Le gouvernement provincial a annoncé des plans pour réduire les temps d’attente, notamment un investissement de 158 millions de dollars dans des initiatives chirurgicales annoncé plus tôt cette année. La ministre de la Santé Adriana LaGrange a déclaré que ce financement aiderait à résorber le retard créé pendant la pandémie.

Cependant, de nombreux défenseurs des soins de santé demeurent sceptiques. Dr Hannah Mackenzie, présidente d’Edmonton Physicians for Public Healthcare, soutient que des changements plus fondamentaux sont nécessaires.

« Les injections de financement ponctuelles ne résolvent pas les problèmes systémiques », m’a-t-elle dit lors de notre entrevue à son bureau du centre-ville. « Nous avons besoin de solutions durables qui s’attaquent aux pénuries de personnel, améliorent l’accès aux soins primaires, et reconnaissent que notre système de santé était déjà en difficulté avant la pandémie. »

Pour les familles qui font face à ces longues attentes, les groupes de soutien communautaires sont devenus essentiels. Le Réseau de défense des patients d’Edmonton, fondé par d’anciens patients et travailleurs de la santé, offre des conseils pour naviguer dans le système.

« Nous aidons les gens à comprendre leurs options, à se préparer aux rendez-vous, et parfois nous offrons simplement un soutien émotionnel pendant l’attente », explique Dani Perreault, l’une des coordinatrices du réseau. « Personne ne devrait se sentir seul en essayant d’accéder aux soins. »

Certains résidents d’Edmonton se sont tournés vers des options privées par désespoir, malgré la charge financière. Richard Klimczak a dépensé 7 800 $ en physiothérapie privée et en gestion de la douleur lorsque l’attente pour les services publics est devenue trop longue.

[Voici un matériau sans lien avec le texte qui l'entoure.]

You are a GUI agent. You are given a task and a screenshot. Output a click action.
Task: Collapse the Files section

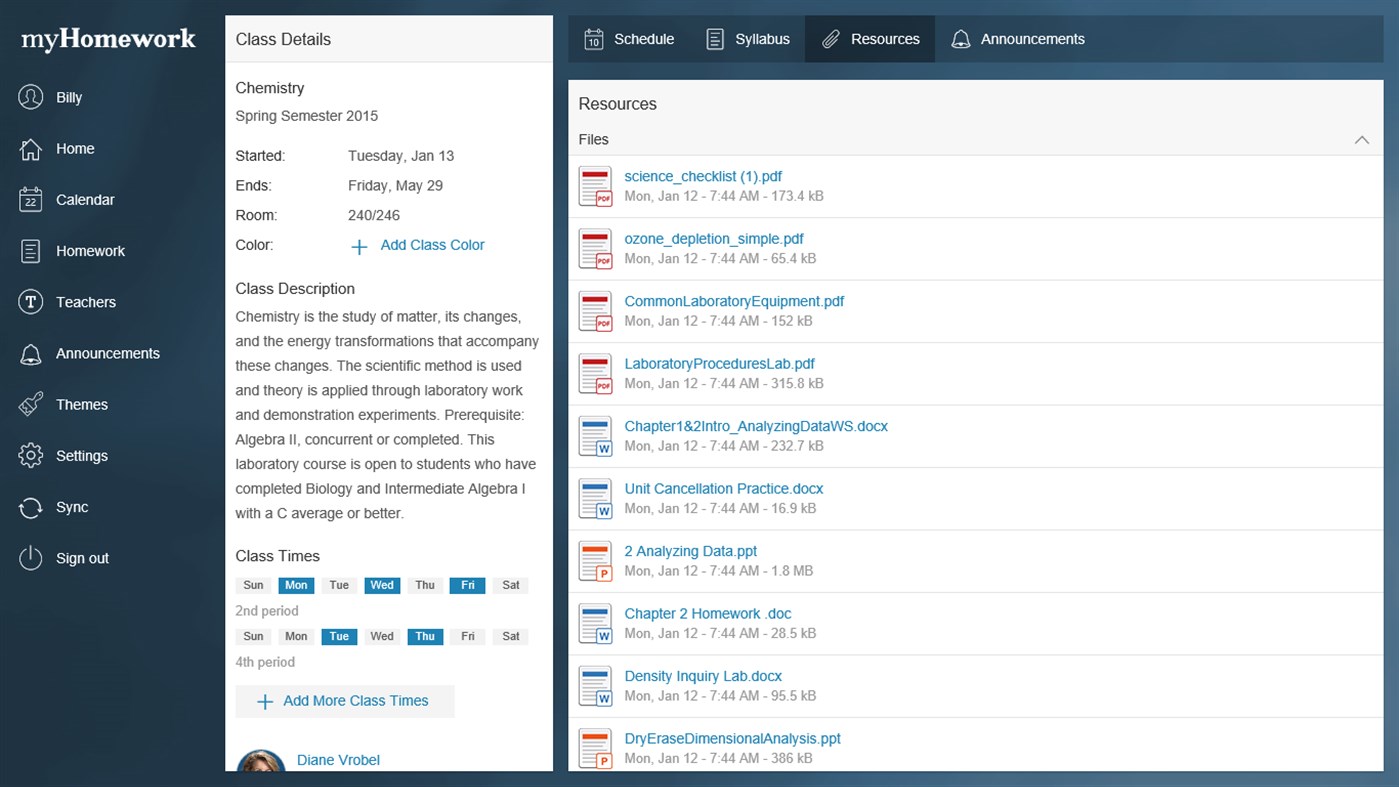tap(1361, 140)
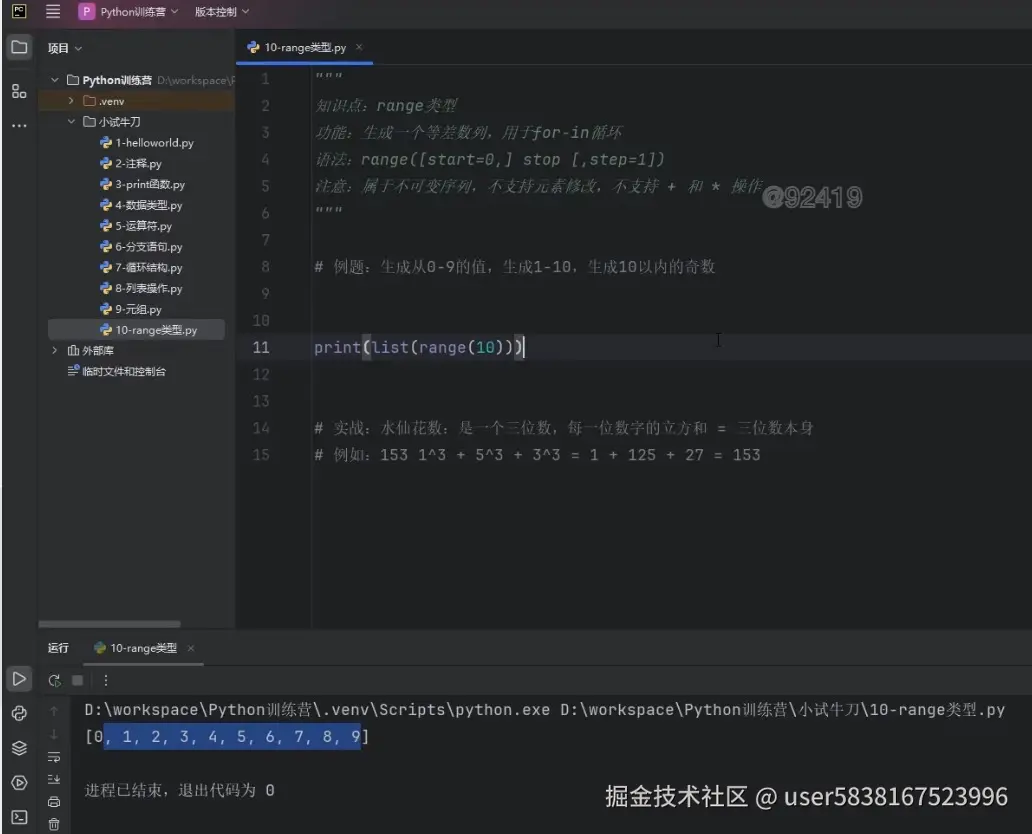The height and width of the screenshot is (834, 1032).
Task: Open the Terminal tool window
Action: 19,815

« J’ai dû choisir entre des mois de douleur insupportable ou vider mes économies », a-t-il déclaré. « Ça ne devrait pas être ainsi au Canada, mais j’ai senti que je n’avais pas le choix. »

Alors que notre ville continue de croître, résoudre ces défis en matière de soins de santé devient de plus en plus urgent. Pour des gens comme Emma, Gérald, Sarah et d’innombrables autres, les solutions ne peuvent pas arriver assez vite.

En attendant, ils patientent – dans les salles d’urgence, au téléphone, et à la maison – espérant que lorsque les soins arriveront enfin, il ne sera pas trop tard.